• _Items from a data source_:
────

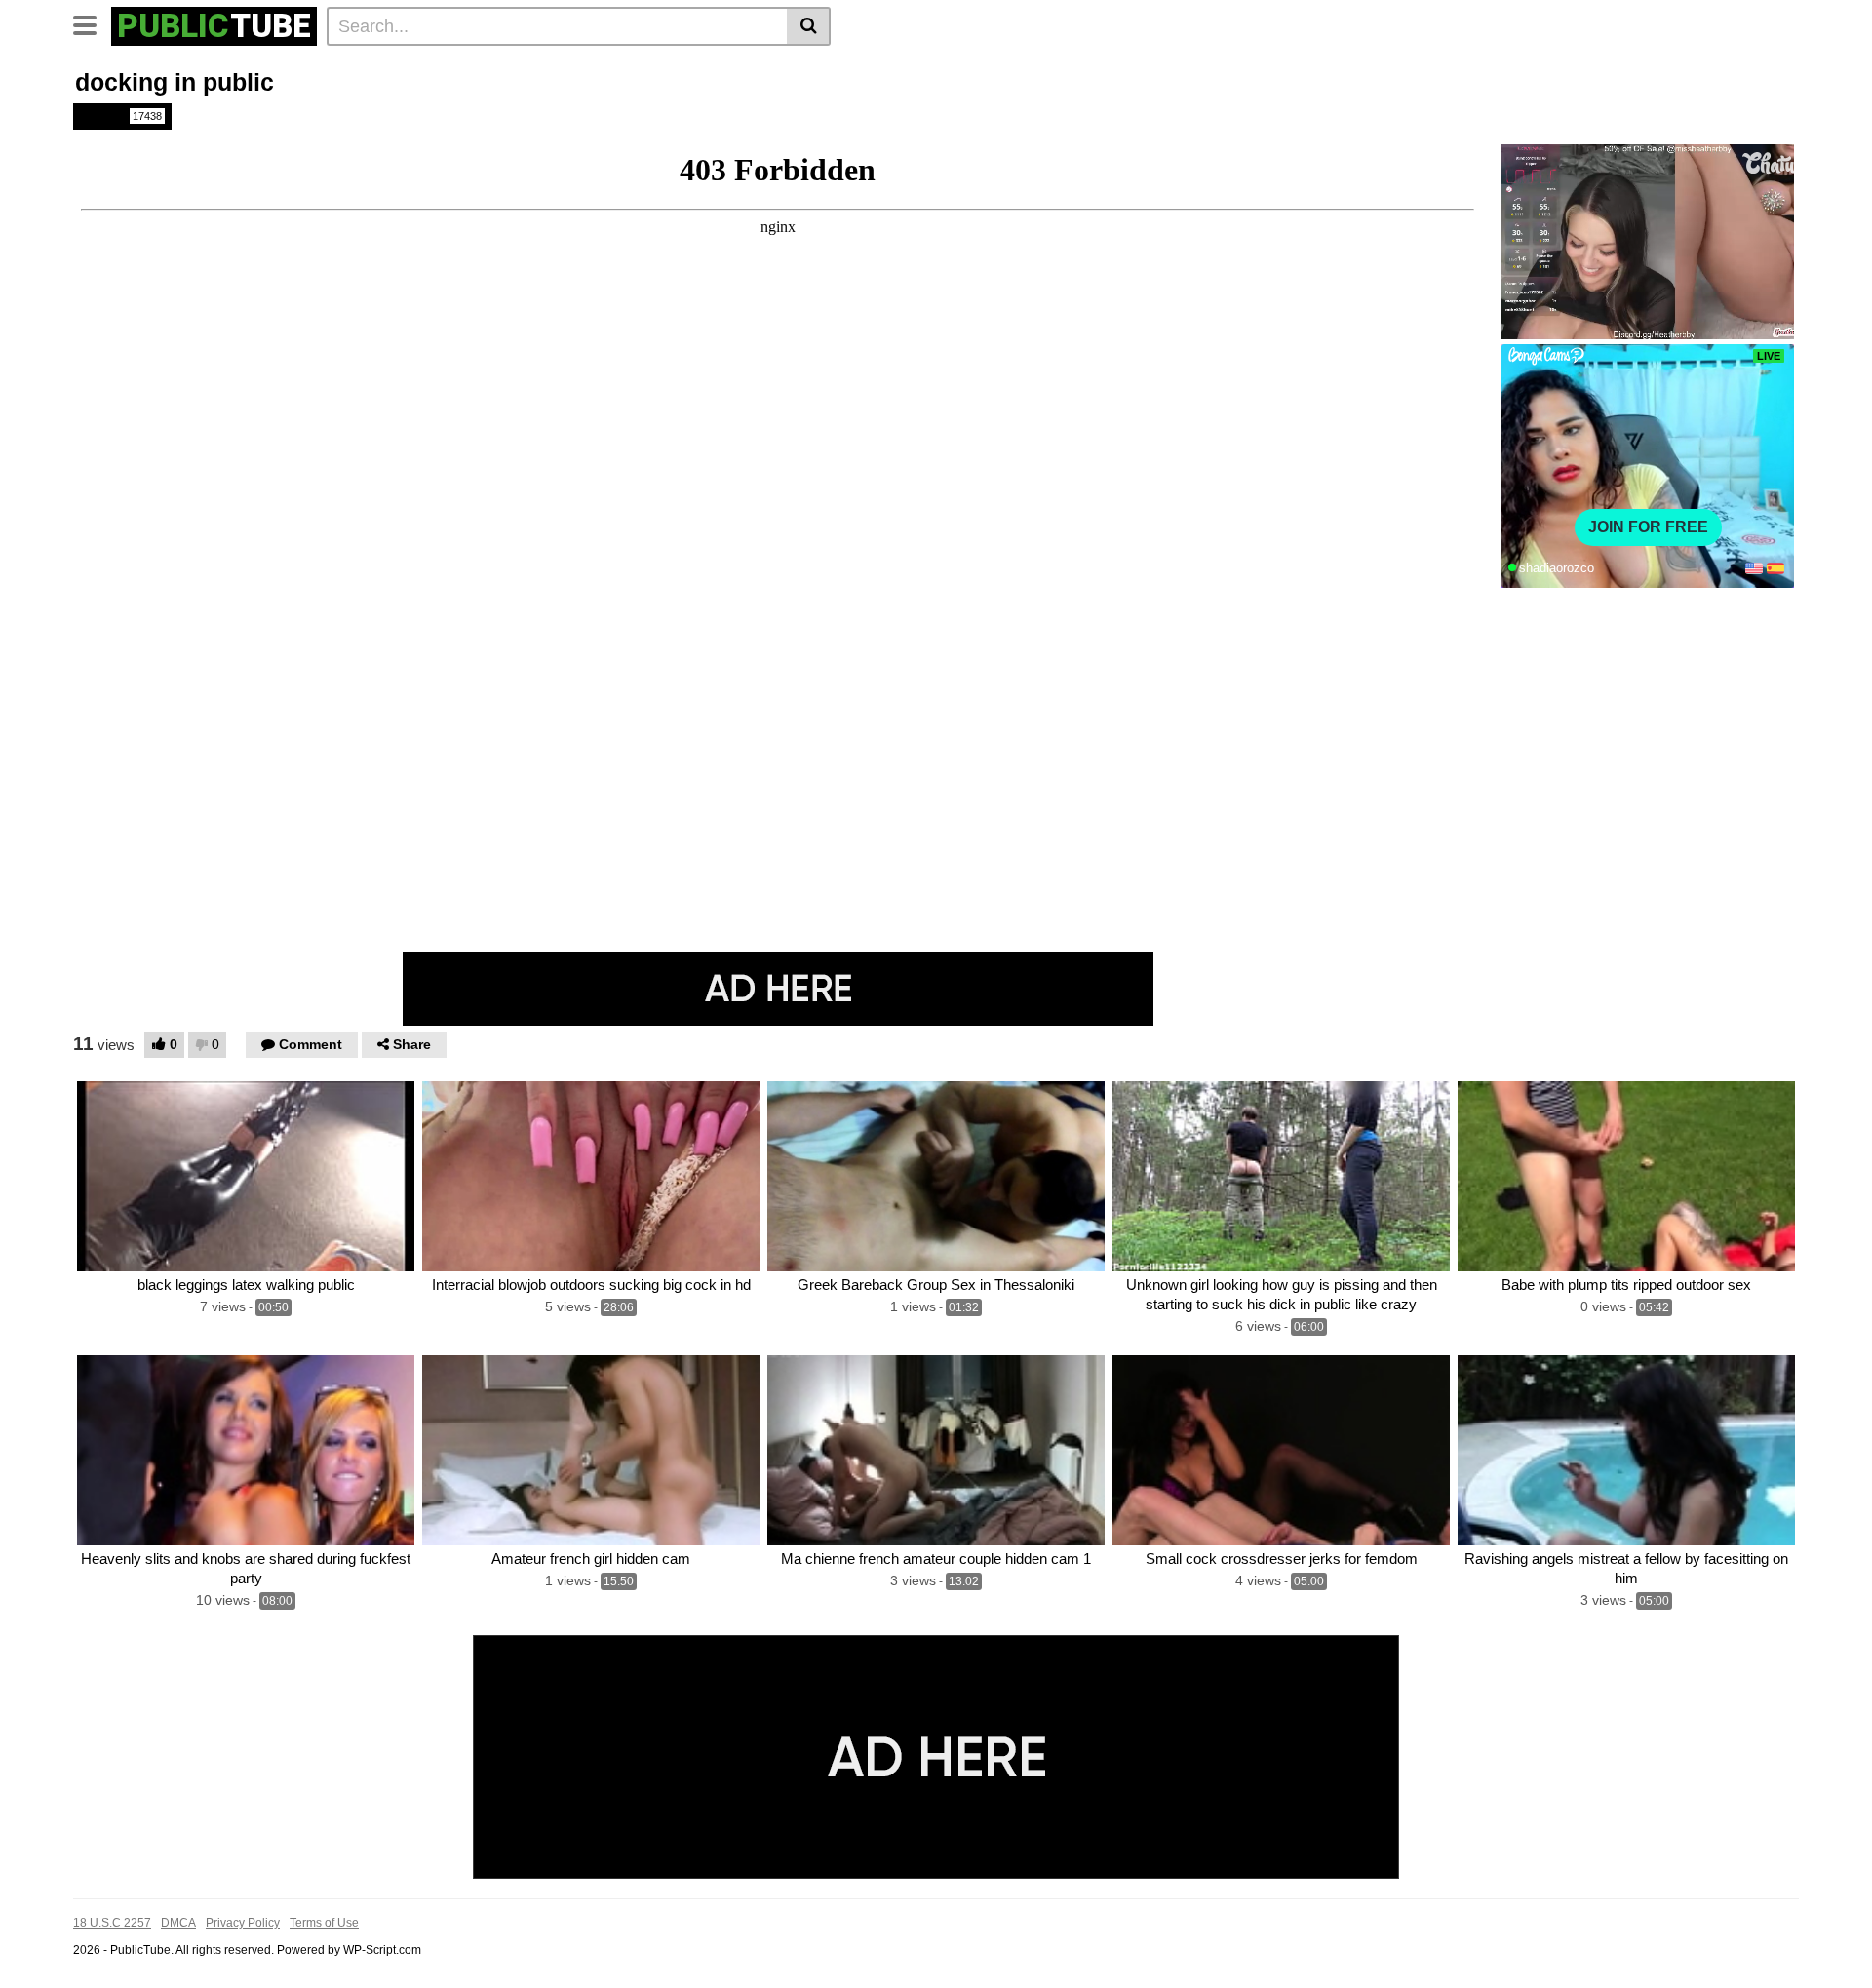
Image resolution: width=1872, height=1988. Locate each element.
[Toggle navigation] (92, 23)
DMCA (178, 1923)
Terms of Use (324, 1923)
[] (809, 26)
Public (121, 116)
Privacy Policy (243, 1923)
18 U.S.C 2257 (112, 1923)
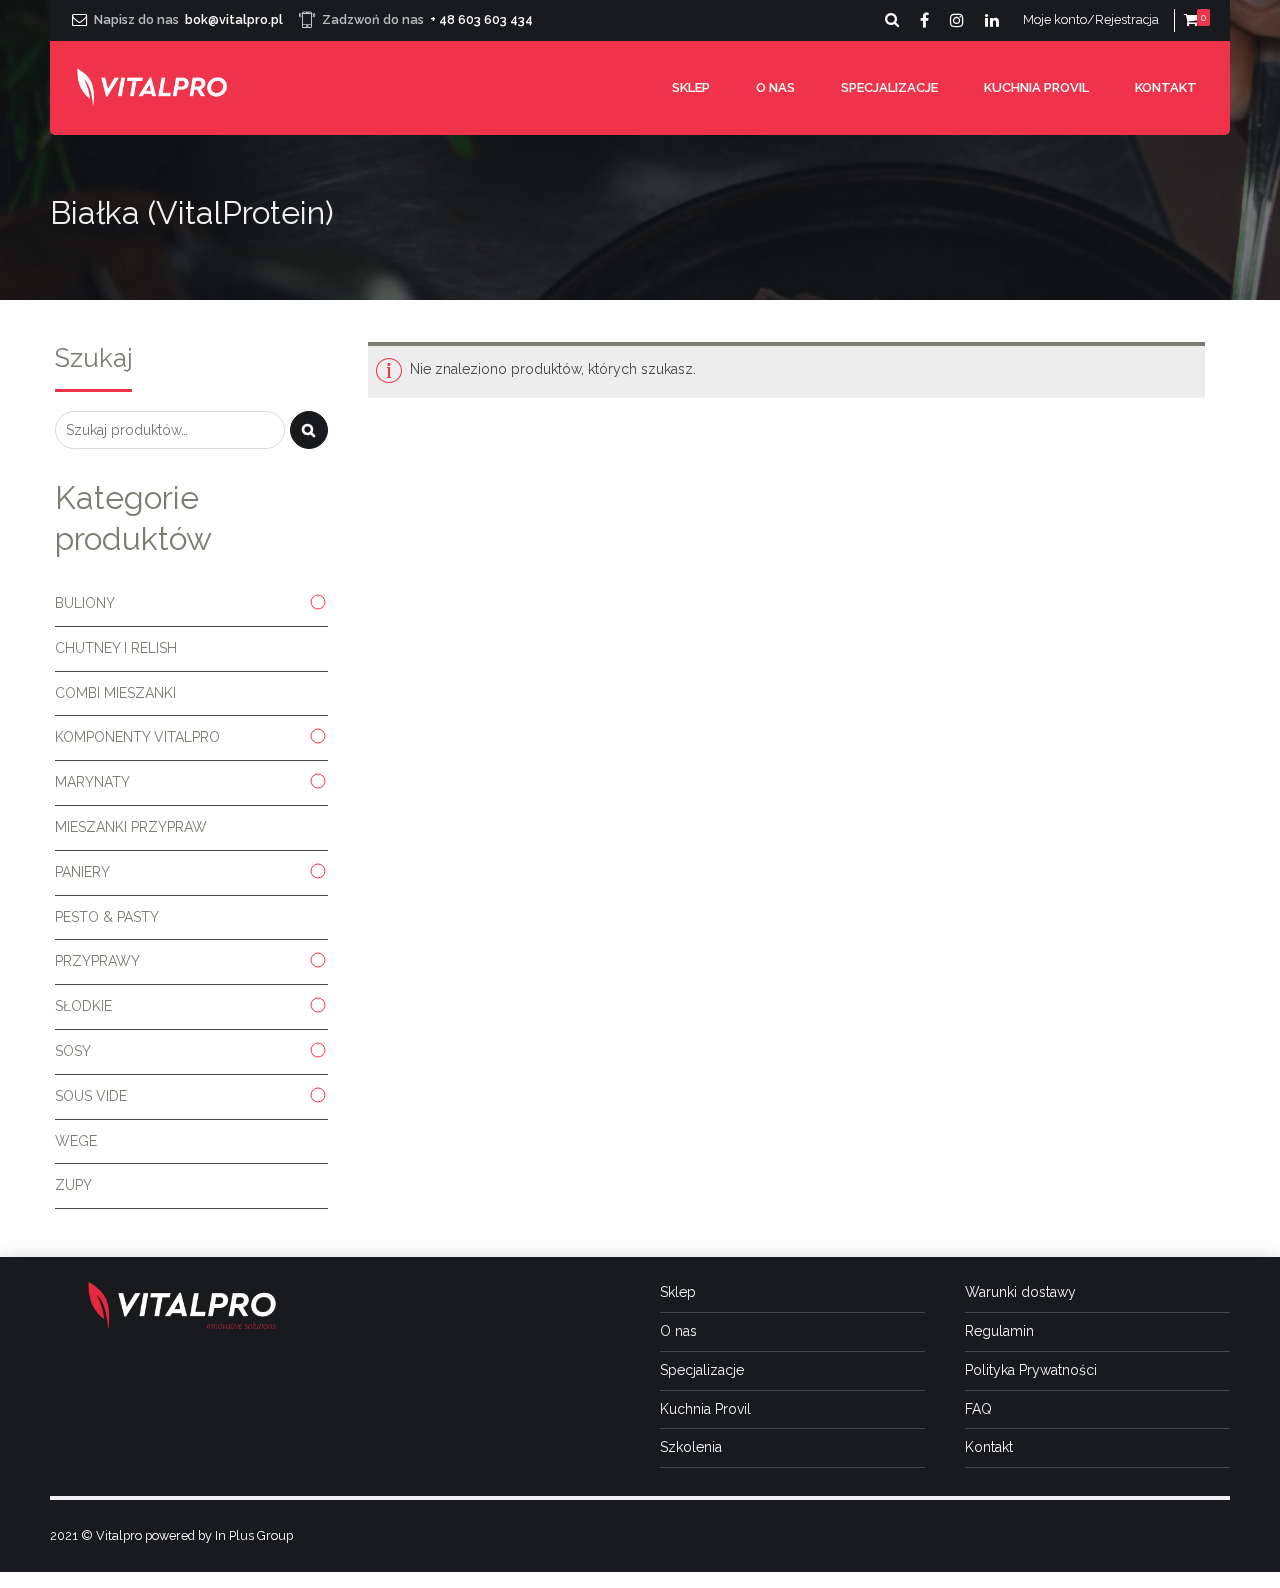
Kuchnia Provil (1036, 87)
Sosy (73, 1051)
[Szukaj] (309, 430)
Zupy (73, 1185)
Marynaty (92, 782)
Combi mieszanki (115, 693)
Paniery (82, 872)
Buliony (85, 603)
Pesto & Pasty (107, 917)
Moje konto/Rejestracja (1091, 19)
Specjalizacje (889, 87)
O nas (775, 87)
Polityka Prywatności (1031, 1370)
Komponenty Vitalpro (137, 737)
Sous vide (91, 1096)
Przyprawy (97, 961)
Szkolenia (691, 1447)
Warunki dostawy (1020, 1292)
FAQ (978, 1409)
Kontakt (1166, 87)
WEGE (76, 1141)
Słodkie (83, 1006)
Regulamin (999, 1331)
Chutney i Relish (116, 648)
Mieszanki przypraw (131, 827)
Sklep (691, 87)
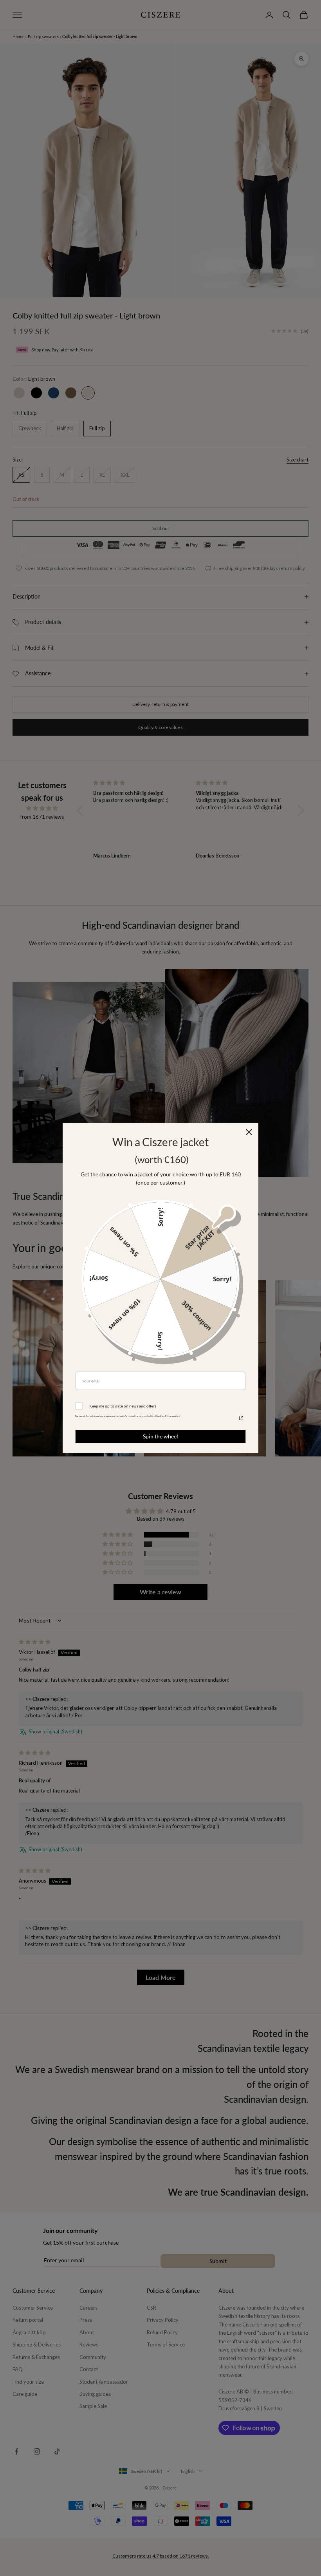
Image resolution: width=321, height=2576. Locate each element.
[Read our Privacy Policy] (241, 1418)
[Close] (249, 1132)
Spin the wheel (160, 1436)
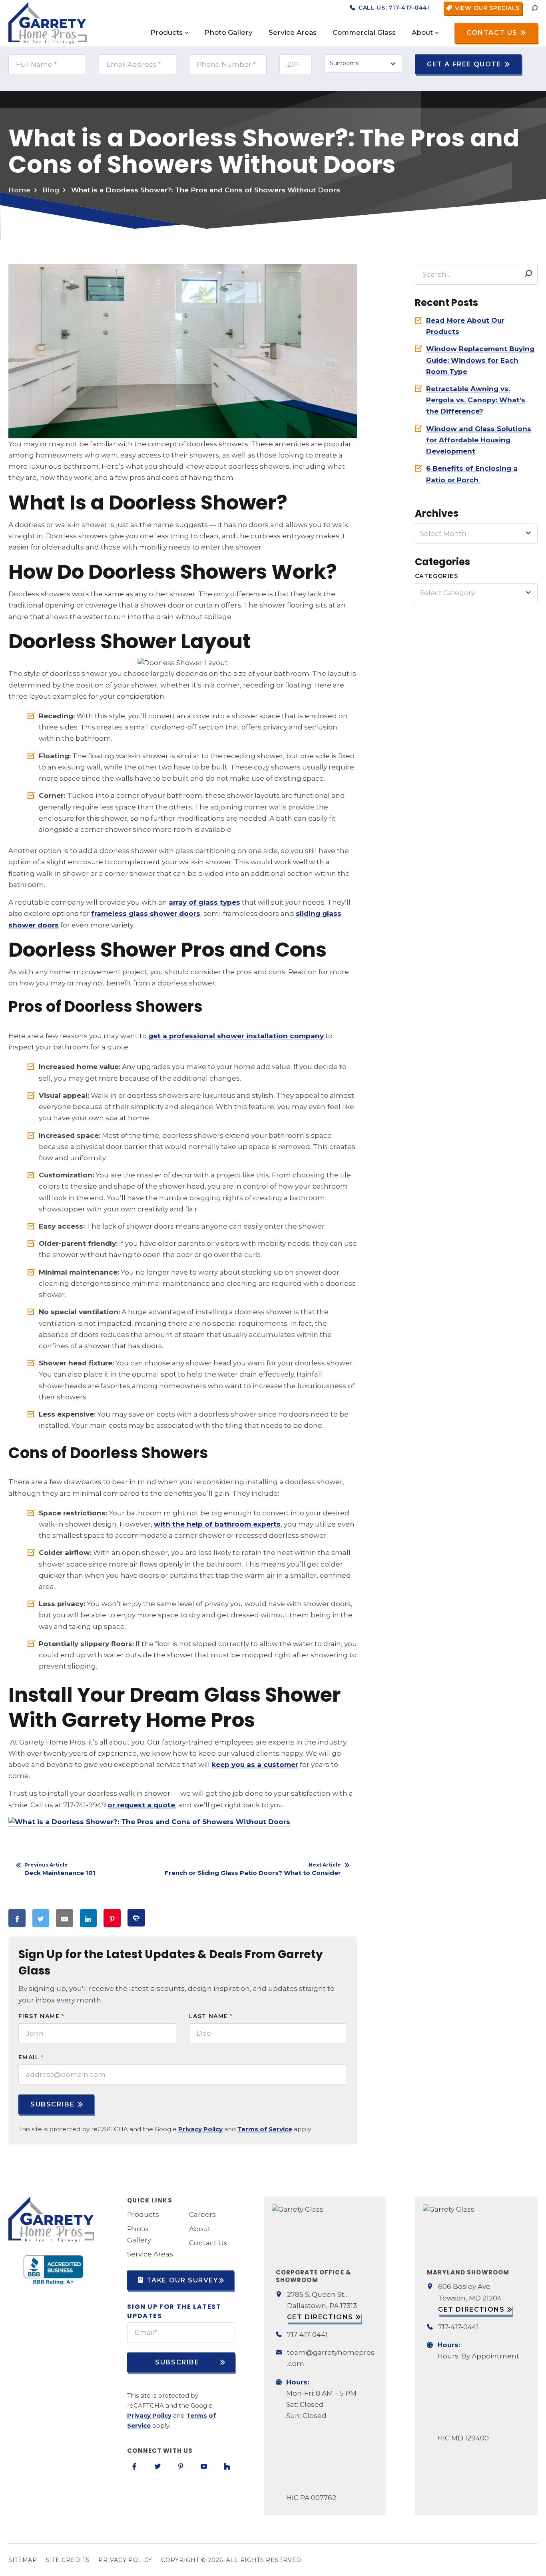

────

• _PROBLEM TO WORK ON_:
Repeat the preceding records exactly but drop the images.

• _RESPONSE BELOW_:
Image resolution: width=1872, height=1988. Locate each element.
[Toggle navigation] (92, 23)
DMCA (178, 1923)
Terms of Use (324, 1923)
[] (809, 26)
Public (121, 116)
Privacy Policy (243, 1923)
18 U.S.C 2257 (112, 1923)
Kuchnia Provil (1036, 87)
Sosy (73, 1051)
[Szukaj] (309, 430)
Zupy (73, 1185)
Marynaty (92, 782)
Combi mieszanki (115, 693)
Paniery (82, 872)
Buliony (85, 603)
Pesto & Pasty (107, 917)
Moje konto/Rejestracja (1091, 19)
Specjalizacje (889, 87)
O nas (775, 87)
Polityka Prywatności (1031, 1370)
Komponenty Vitalpro (137, 737)
Sous vide (91, 1096)
Przyprawy (97, 961)
Szkolenia (691, 1447)
Warunki dostawy (1020, 1292)
FAQ (978, 1409)
Kontakt (1166, 87)
WEGE (76, 1141)
Słodkie (83, 1006)
Regulamin (999, 1331)
Chutney i Relish (116, 648)
Mieszanki przypraw (131, 827)
Sklep (691, 87)
Image resolution: width=321, height=2576. Locate each element.
[Read our Privacy Policy] (241, 1418)
[Close] (249, 1132)
Spin the wheel (160, 1436)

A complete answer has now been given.